» **Testo da leggere**
◆ ◆ ◆ ◆

La fede intesa come affidamento, non quindi in
senso propriamente religioso ma come affidamento nell’opera altrui, nella
validità delle conclusioni raggiunte da coloro che sono venuti prima, è
essenziale per la scienza moderna. Non si riparte infatti, con gli esperimenti,
dagli inizi, si parte da quei risultati precedenti che sono ritenuti affidabili
per vari motivi.
Per quanto riguarda i rapporti con la fede
religiosa, bisogna dire oggi si ritiene che pretendere di provare scientificamente
i contenuti religiosi significhi commettere un errore di impianto logico. Ogni
scienza, anche la tecnologia, ha infatti un proprio oggetto specifico e una
propria metodologia. Le contaminazioni non sono utili. In particolare non è
utile il cosiddetto “concordismo” cioè il voler trovare riscontri scientifici
ad asserzioni di fede, ad esempio far coincidere il “Sia la luce!” biblico con
il “Big Bang”.
TONNARINI: cita ciò che Giovan
Battista Montini disse agli universitari della FUCI – Federazione Universitaria
Cattolica Italiana: “la religione ha per cardine la fede, cioè il possesso
implicito della verità, e per secondo cardine la ricerca, cioè la ricerca di
quella verità”. Bisogna anche comprendere la legittima autonomia della scienza
e non confondere il messaggio rivelato con una particolare visione del mondo
(cfr la costituzione Gaudium et spes).
Va evitato il rischio opposto cioè l’invasione del campo della teologia. Cita
infine il libro “Le mani sull’uomo” di Cirotto/Sanna/Balduzzi sui problemi
anche filosofici e teologici creati dai progressi delle biotecnologie.

◆ ◆ ◆ ◆

» **Compito a**
Ricopia le righe dell'elenco partendo dalla prima e fermandoti dopo quella che contiene "click(x=535, y=131)", inclusa.
Il testo e l'elenco non hanno alcun legame tra loro.

◆ ◆ ◆ ◆

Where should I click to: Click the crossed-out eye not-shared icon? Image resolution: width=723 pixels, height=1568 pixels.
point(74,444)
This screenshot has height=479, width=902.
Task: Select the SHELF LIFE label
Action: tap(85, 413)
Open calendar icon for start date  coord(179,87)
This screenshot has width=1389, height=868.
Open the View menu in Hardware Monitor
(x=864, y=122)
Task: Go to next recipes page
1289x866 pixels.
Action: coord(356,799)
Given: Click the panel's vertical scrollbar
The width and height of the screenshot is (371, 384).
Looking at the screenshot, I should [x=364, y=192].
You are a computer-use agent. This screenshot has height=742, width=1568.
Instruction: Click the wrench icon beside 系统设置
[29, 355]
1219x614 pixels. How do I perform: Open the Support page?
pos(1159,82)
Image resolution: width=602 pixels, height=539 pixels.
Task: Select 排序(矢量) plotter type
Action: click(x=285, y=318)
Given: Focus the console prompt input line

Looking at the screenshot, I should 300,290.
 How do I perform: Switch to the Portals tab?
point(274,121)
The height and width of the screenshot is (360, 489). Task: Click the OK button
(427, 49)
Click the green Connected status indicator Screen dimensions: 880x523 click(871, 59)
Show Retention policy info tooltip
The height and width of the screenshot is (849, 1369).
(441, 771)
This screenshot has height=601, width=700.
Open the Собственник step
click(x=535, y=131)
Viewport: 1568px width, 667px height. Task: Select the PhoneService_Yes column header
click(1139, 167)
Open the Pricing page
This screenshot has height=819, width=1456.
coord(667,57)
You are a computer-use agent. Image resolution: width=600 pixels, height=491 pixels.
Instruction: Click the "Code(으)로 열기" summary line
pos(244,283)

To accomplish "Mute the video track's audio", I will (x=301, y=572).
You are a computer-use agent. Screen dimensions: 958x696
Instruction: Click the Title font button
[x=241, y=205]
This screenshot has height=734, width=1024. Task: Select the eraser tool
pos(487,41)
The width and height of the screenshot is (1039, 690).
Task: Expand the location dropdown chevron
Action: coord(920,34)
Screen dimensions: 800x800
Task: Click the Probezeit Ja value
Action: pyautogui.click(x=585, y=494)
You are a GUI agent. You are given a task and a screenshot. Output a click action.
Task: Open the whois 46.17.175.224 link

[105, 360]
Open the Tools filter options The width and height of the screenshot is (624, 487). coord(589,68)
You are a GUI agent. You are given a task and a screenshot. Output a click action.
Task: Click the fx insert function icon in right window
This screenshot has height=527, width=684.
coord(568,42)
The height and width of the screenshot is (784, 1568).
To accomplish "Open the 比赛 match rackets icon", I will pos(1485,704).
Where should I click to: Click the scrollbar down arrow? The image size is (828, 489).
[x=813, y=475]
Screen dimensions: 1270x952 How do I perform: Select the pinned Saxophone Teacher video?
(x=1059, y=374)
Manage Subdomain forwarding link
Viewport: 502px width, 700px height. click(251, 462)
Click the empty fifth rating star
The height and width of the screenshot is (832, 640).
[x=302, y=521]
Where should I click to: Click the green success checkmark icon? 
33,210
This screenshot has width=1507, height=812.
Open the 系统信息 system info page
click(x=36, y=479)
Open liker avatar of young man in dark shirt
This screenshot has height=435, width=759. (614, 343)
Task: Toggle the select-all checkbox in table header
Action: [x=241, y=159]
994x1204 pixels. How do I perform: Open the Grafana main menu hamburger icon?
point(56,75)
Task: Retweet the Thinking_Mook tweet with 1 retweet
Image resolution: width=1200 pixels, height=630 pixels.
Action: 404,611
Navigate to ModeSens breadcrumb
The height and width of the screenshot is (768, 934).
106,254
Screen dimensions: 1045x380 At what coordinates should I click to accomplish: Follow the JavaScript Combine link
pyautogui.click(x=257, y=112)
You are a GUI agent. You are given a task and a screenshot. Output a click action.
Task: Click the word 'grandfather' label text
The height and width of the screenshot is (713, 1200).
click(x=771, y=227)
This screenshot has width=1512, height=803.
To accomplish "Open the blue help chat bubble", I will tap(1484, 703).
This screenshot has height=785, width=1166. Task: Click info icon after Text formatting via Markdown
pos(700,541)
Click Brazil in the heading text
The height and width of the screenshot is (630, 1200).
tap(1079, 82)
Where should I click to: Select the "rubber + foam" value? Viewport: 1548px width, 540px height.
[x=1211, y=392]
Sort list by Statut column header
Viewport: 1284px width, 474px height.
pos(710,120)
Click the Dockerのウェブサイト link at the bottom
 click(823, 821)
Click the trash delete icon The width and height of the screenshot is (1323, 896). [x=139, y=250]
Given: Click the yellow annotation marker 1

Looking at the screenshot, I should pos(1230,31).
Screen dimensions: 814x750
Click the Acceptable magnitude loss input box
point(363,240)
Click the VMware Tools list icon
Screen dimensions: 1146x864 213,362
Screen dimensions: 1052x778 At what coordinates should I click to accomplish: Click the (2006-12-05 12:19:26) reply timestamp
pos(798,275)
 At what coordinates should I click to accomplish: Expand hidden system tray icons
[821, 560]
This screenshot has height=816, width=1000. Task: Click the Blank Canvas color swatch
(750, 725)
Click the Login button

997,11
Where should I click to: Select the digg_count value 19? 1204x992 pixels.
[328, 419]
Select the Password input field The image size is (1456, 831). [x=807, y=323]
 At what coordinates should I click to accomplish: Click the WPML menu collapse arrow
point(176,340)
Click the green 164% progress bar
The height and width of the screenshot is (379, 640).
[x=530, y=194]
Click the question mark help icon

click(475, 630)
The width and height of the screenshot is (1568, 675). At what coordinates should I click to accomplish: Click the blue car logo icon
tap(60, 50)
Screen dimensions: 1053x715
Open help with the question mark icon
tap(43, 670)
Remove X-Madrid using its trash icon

◆ ◆ ◆ ◆

» **Compito b**
Nel testo su fede e scienza, quale esempio di “concordismo” viene riportato?

» **Risposta attesa a**
Where should I click to: Click the crossed-out eye not-shared icon? Image resolution: width=723 pixels, height=1568 pixels.
point(74,444)
This screenshot has height=479, width=902.
Task: Select the SHELF LIFE label
Action: tap(85, 413)
Open calendar icon for start date  coord(179,87)
This screenshot has width=1389, height=868.
Open the View menu in Hardware Monitor
(x=864, y=122)
Task: Go to next recipes page
1289x866 pixels.
Action: coord(356,799)
Given: Click the panel's vertical scrollbar
The width and height of the screenshot is (371, 384).
Looking at the screenshot, I should [x=364, y=192].
You are a computer-use agent. This screenshot has height=742, width=1568.
Instruction: Click the wrench icon beside 系统设置
[29, 355]
1219x614 pixels. How do I perform: Open the Support page?
pos(1159,82)
Image resolution: width=602 pixels, height=539 pixels.
Task: Select 排序(矢量) plotter type
Action: click(x=285, y=318)
Given: Focus the console prompt input line

Looking at the screenshot, I should 300,290.
 How do I perform: Switch to the Portals tab?
point(274,121)
The height and width of the screenshot is (360, 489). Task: Click the OK button
(427, 49)
Click the green Connected status indicator Screen dimensions: 880x523 click(871, 59)
Show Retention policy info tooltip
The height and width of the screenshot is (849, 1369).
(441, 771)
This screenshot has height=601, width=700.
Open the Собственник step
click(x=535, y=131)

» **Risposta attesa b**
Far coincidere il “Sia la luce!” biblico con il “Big Bang”.